Nasza Loteria NaM - pasek na kartach artykułów

Kęczanin Kęty po porażce we własnej hali z AGH Kraków nie zagra w play-off I ligi siatkarzy

Jerzy Zaborski
Kęczanin Kęty przegrał derby Małopolski I ligi siatkarzy z AGH 100RK AZS Kraków 1:3 i szansy na utrzymanie będzie musiał szukać w play-out.
Kęczanin Kęty przegrał derby Małopolski I ligi siatkarzy z AGH 100RK AZS Kraków 1:3 i szansy na utrzymanie będzie musiał szukać w play-out. Fot. Jerzy Zaborski
Kęczanin nie zagra w play-off. W Kętach zapanował smutek, bo - przed derbami Małopolski I ligi siatkarzy - podopieczni Marka Błasiaka mieli za sobą wiele sprzyjających okoliczności. W związku z transmisją telewizyjną znali wszystkie wyniki spotkań, więc wiedzieli, że tylko zwycięstwo gwarantuje im zajęcie 8. miejsca, czyli utrzymanie po fazie zasadniczej. Jednak miejscowi nie wytrzymali presji wyniku.

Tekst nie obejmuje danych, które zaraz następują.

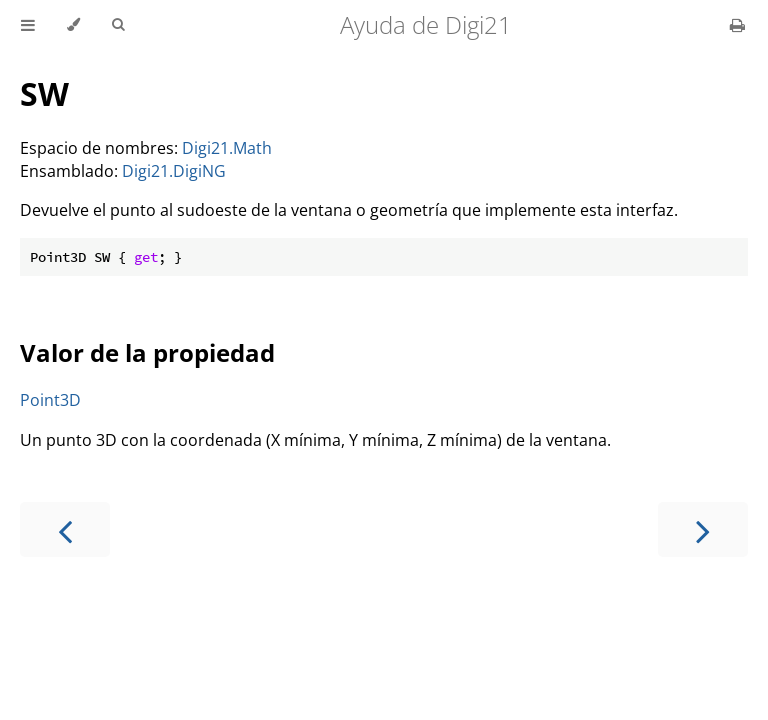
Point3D (50, 400)
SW (44, 93)
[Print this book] (737, 25)
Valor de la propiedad (147, 352)
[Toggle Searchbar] (118, 25)
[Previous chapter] (65, 529)
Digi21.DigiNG (174, 171)
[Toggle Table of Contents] (28, 25)
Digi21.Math (227, 148)
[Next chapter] (703, 529)
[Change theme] (73, 25)
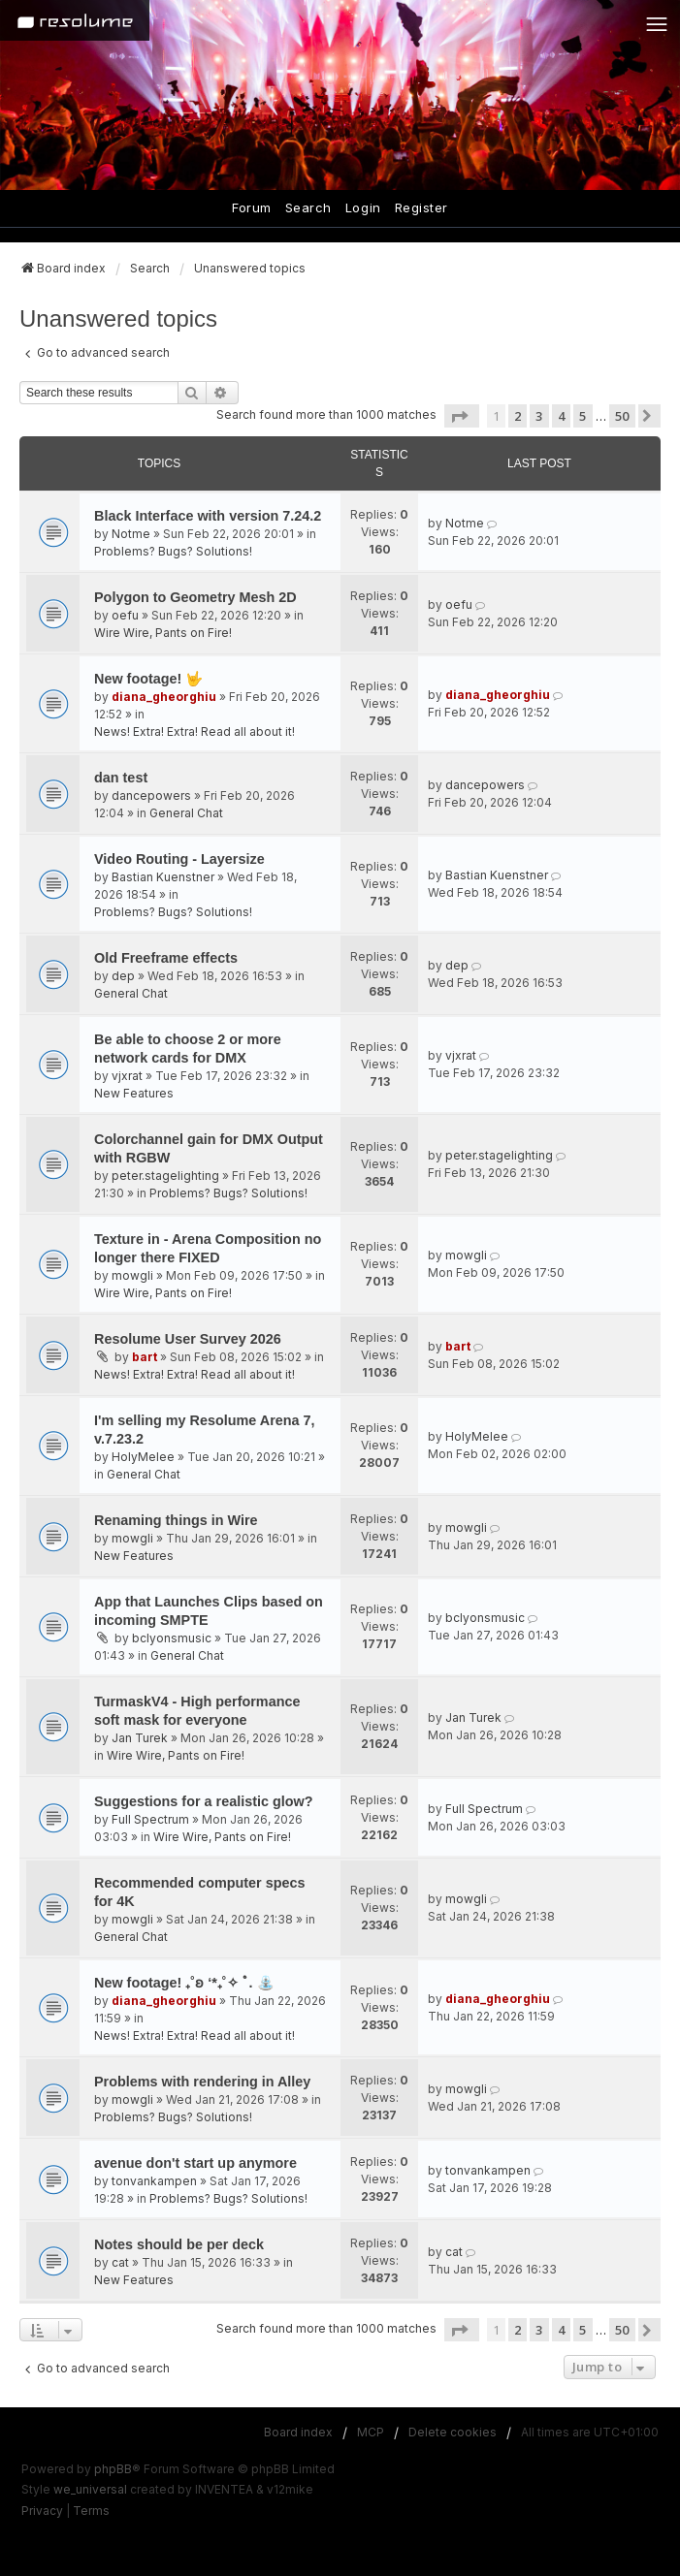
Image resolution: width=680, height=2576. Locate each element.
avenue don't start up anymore (195, 2163)
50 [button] (622, 416)
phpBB (113, 2469)
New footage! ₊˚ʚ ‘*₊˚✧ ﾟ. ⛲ (184, 1982)
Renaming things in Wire (176, 1520)
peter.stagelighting (165, 1175)
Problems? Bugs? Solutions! (173, 551)
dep (123, 976)
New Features (134, 1093)
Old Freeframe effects (166, 958)
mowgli (132, 1275)
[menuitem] (42, 2511)
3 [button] (538, 416)
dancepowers (151, 795)
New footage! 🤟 (148, 678)
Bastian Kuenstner (163, 877)
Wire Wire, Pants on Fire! (163, 632)
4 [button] (561, 416)
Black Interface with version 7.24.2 (207, 516)
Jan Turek (140, 1738)
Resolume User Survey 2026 (187, 1339)
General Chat (186, 813)
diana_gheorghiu (164, 696)
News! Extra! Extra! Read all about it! (194, 731)
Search (308, 207)
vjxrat (127, 1075)
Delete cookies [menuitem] (452, 2432)
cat (120, 2262)
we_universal (90, 2489)
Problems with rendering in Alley (202, 2081)
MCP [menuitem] (370, 2432)
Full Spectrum (150, 1819)
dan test (120, 777)
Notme (131, 533)
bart (144, 1357)
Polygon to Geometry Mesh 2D (195, 597)
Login (363, 207)
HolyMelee (143, 1456)
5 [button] (582, 416)
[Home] (74, 20)
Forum (252, 207)
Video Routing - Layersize (179, 859)
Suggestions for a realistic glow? (203, 1801)
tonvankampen (154, 2181)
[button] (461, 416)
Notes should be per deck (179, 2244)
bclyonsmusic (171, 1638)
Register (421, 207)
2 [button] (517, 416)
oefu (125, 615)
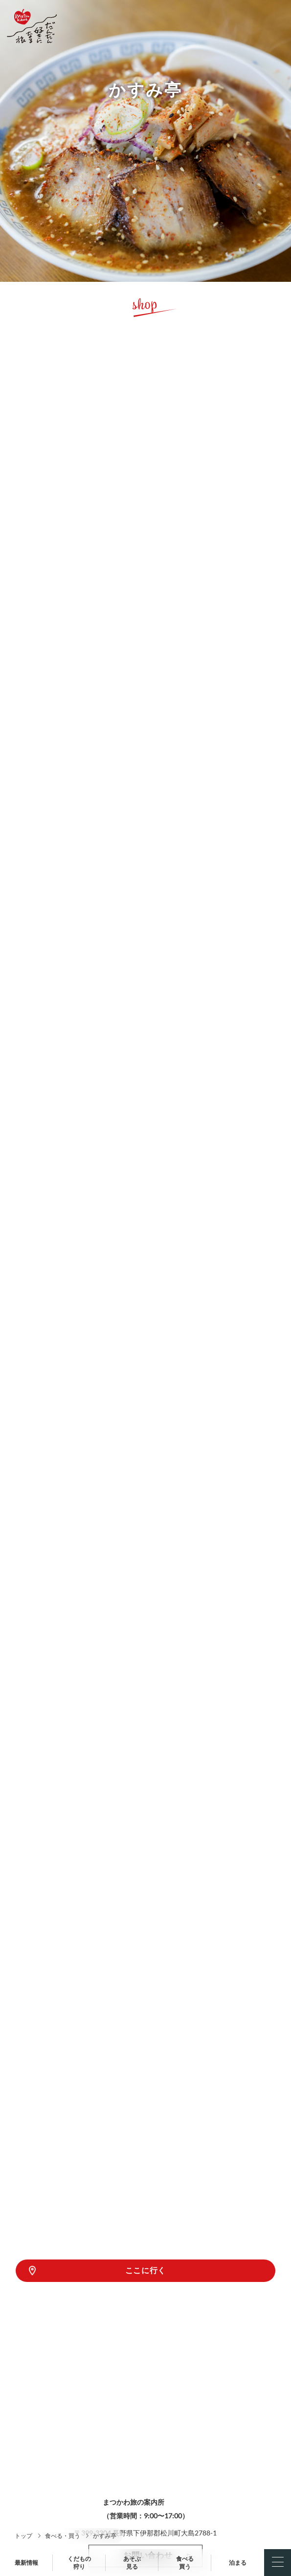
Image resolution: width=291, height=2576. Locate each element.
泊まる (237, 2562)
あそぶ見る (132, 2562)
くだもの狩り (79, 2562)
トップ (23, 2535)
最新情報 (26, 2562)
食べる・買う (62, 2535)
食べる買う (185, 2562)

W pierwszym secie było sporo nerwowości, zarówno wśród kęczan, walczących o utrzymanie po fazie zasadniczej, jak i gości, chcących zająć jak najlepszą pozycję do play-out. Widać to było po obu stronach w psuciu zagrywek. Krakowianie w całym secie oddali miejscowym aż 13 punktów.

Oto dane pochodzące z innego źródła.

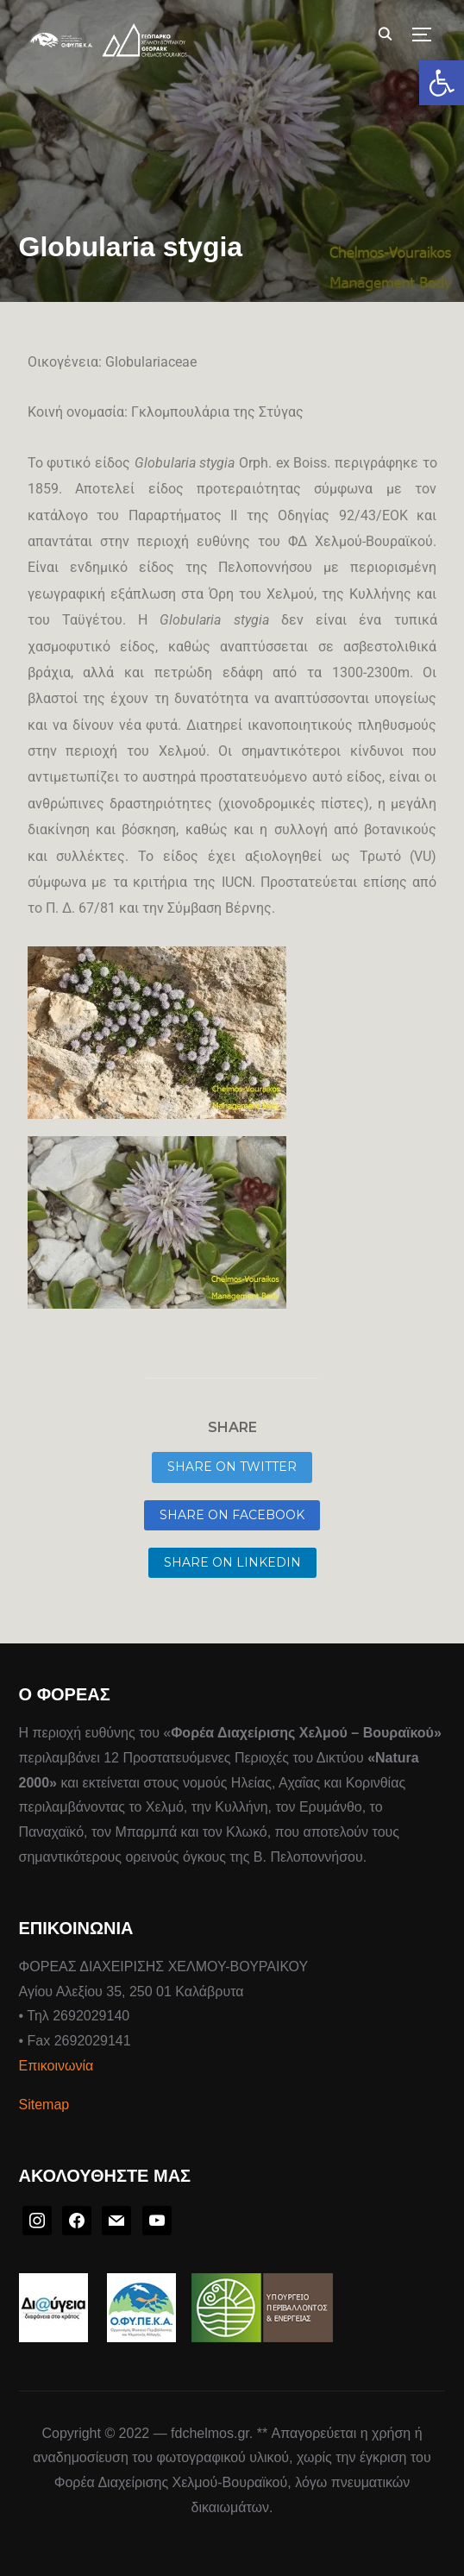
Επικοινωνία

Po początkowej wymianie ciosów gospodarzom udało się odskoczyć przy stanie 10:7. Goście wzięli czas, ale miejscowi uciekli na 12:8. Od stanu 13:12 na kontakcie grano do końcówki seta. Od stanu 21:18 miejscowi zaczęli uciekać, przy wydatnej pomocy krakowian, popełniających własne błędy.

W drugim secie kęczanie gonili wynik. Jak udało im się doprowadzić do remisu 10:10, to w połowie odsłony, w wyniku kontrowersyjnej sędziowskiej decyzji i - żółtej kartki dla miejscowego szkoleniowca - zrobiło się 14:18. Przy stanie 14:19 miejscowy trener wziął czas, ale od stanu 15:20 gospodarze chyba odpuścili seta.

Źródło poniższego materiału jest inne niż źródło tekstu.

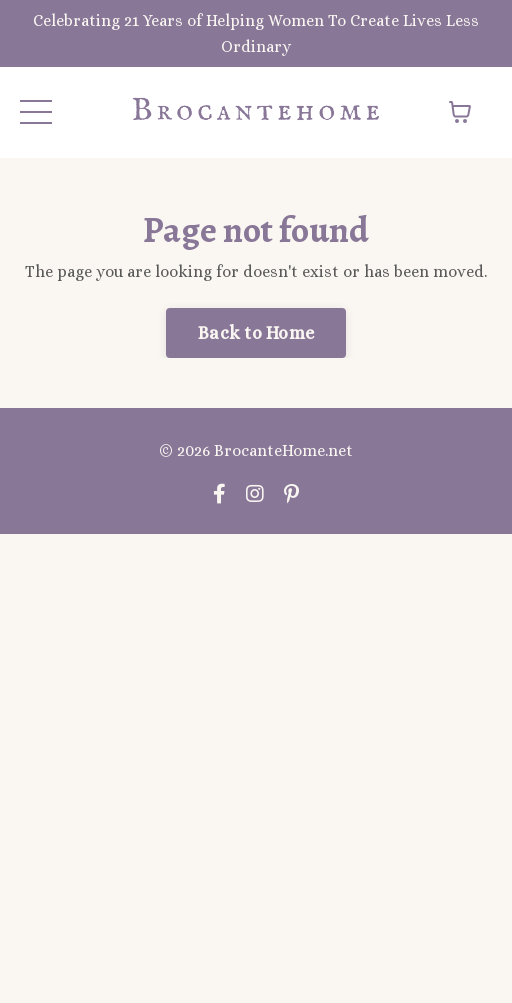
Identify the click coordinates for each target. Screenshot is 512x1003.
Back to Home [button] (256, 333)
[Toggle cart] (460, 112)
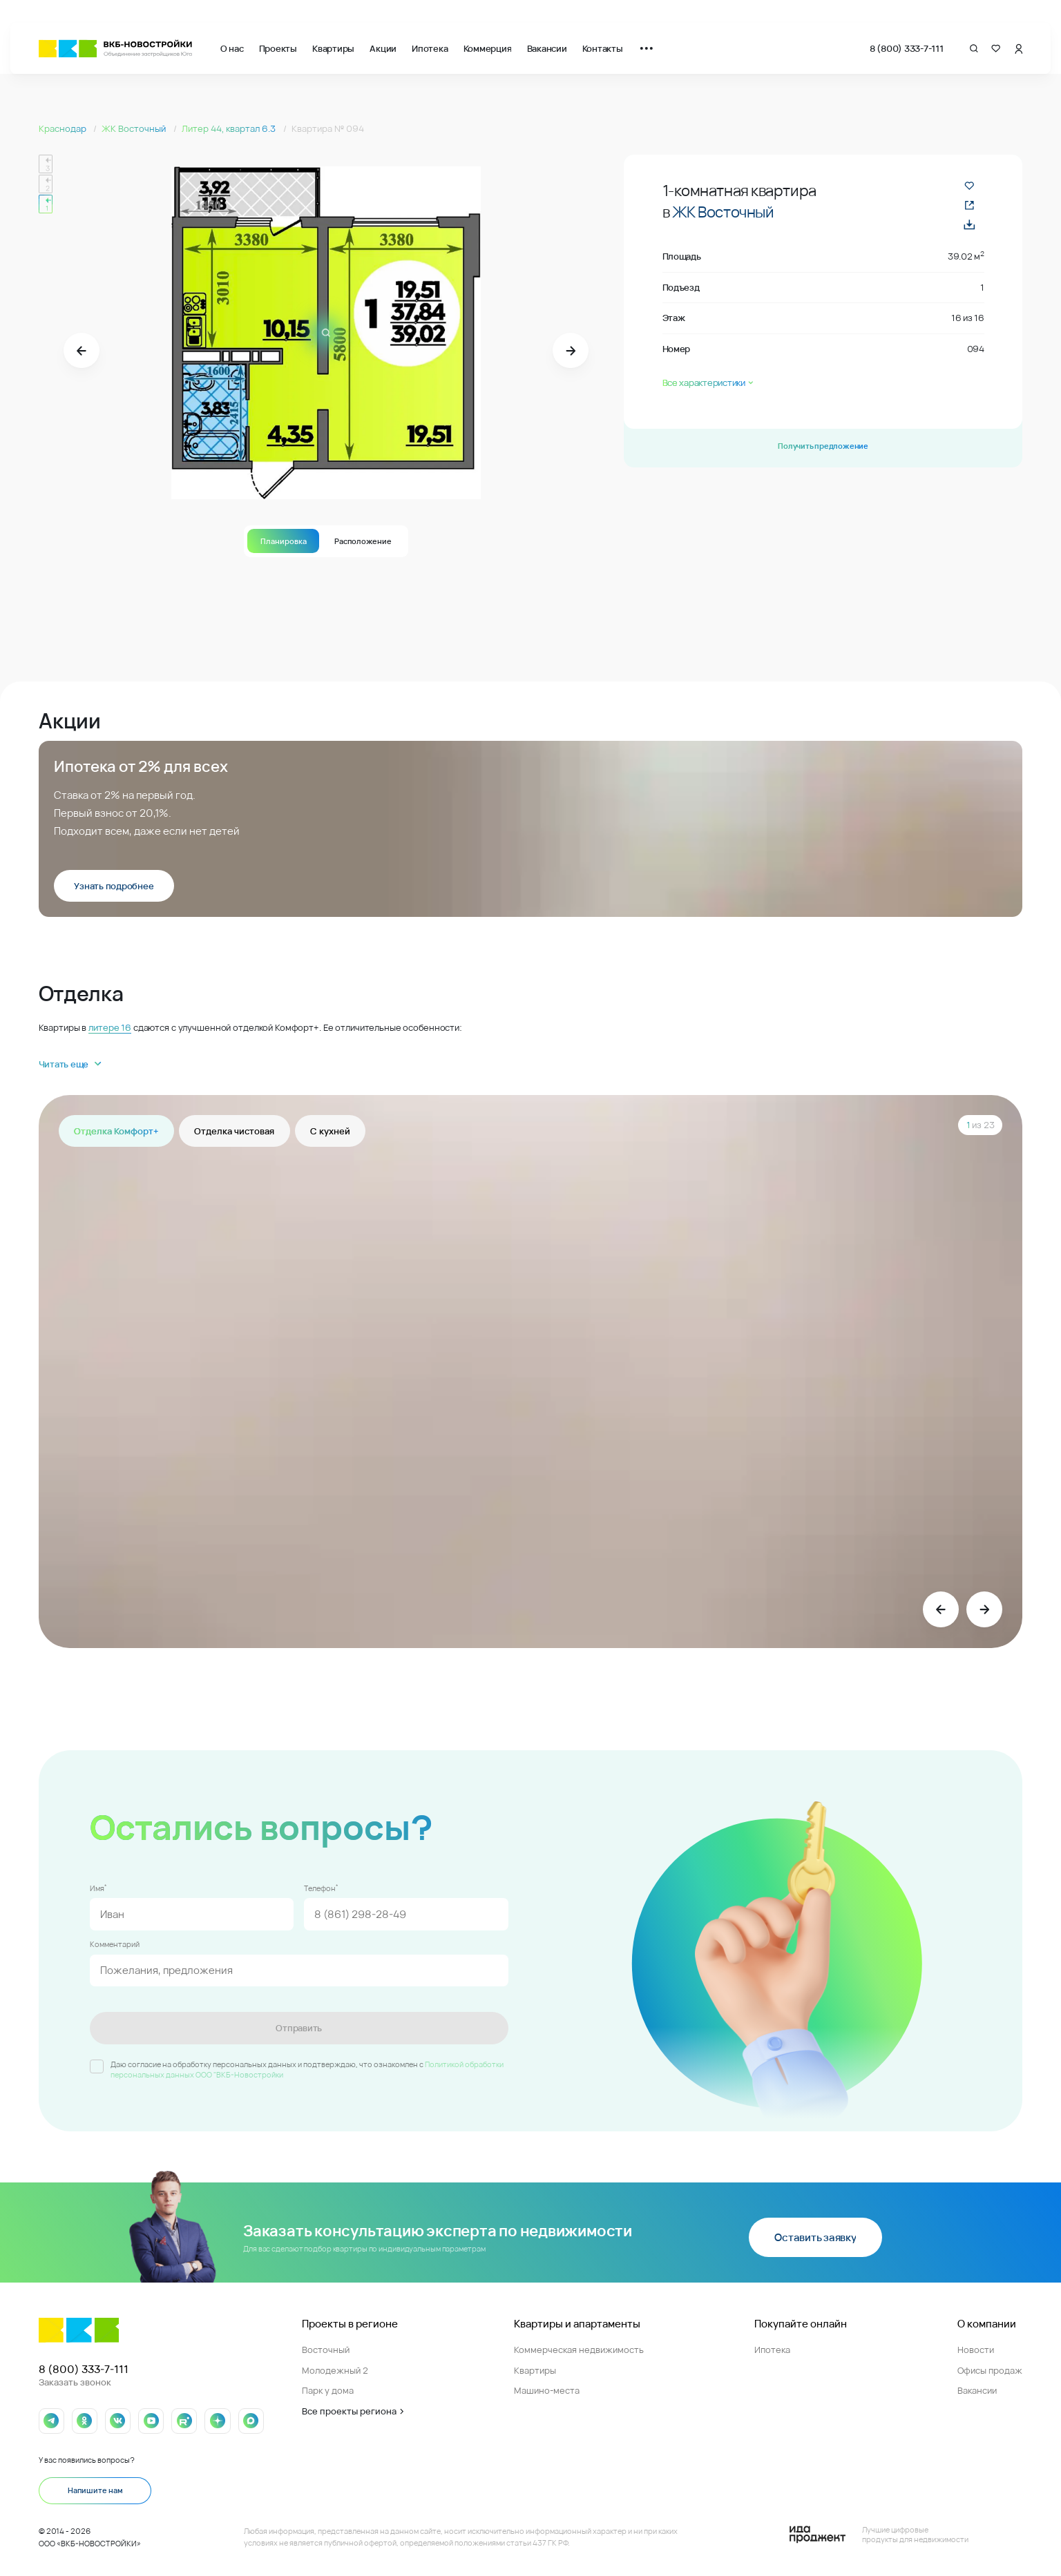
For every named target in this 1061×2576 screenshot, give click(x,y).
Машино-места (547, 2390)
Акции (383, 48)
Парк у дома (328, 2390)
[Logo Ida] (878, 2534)
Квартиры (333, 48)
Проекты (278, 48)
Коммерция (487, 48)
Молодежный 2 (335, 2370)
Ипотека (430, 48)
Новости (975, 2349)
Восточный (326, 2349)
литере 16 (109, 1027)
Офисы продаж (989, 2370)
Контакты (602, 48)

W trzeciej odsłonie miejscowi mieli z przyjęciem zagrywki. Trener Marek Błasiak szybko dwa razy brał czas; przy stanach 2:3 i 2:6. Jednak miejscowi systematycznie powiększali stratę do krakowian: 6:11, 15:20 czy 16:21. Kęczanie nie byli w stanie zatrzymać rywali.

W czwartej partii, przy stanie 12:12, znamienne słowa wypowiedział trener AGH Kraków Wojciech Kasza, który wziął czas w momencie, w którym wydawało się, że kęczanie odzyskują wigor i mogą doprowadzić do „dogrywki”, w której chcieliby szukać szansy na zwycięstwo: - Panowie, teraz okaże się, czy jesteście mężczyznami, czy może dzieciakami.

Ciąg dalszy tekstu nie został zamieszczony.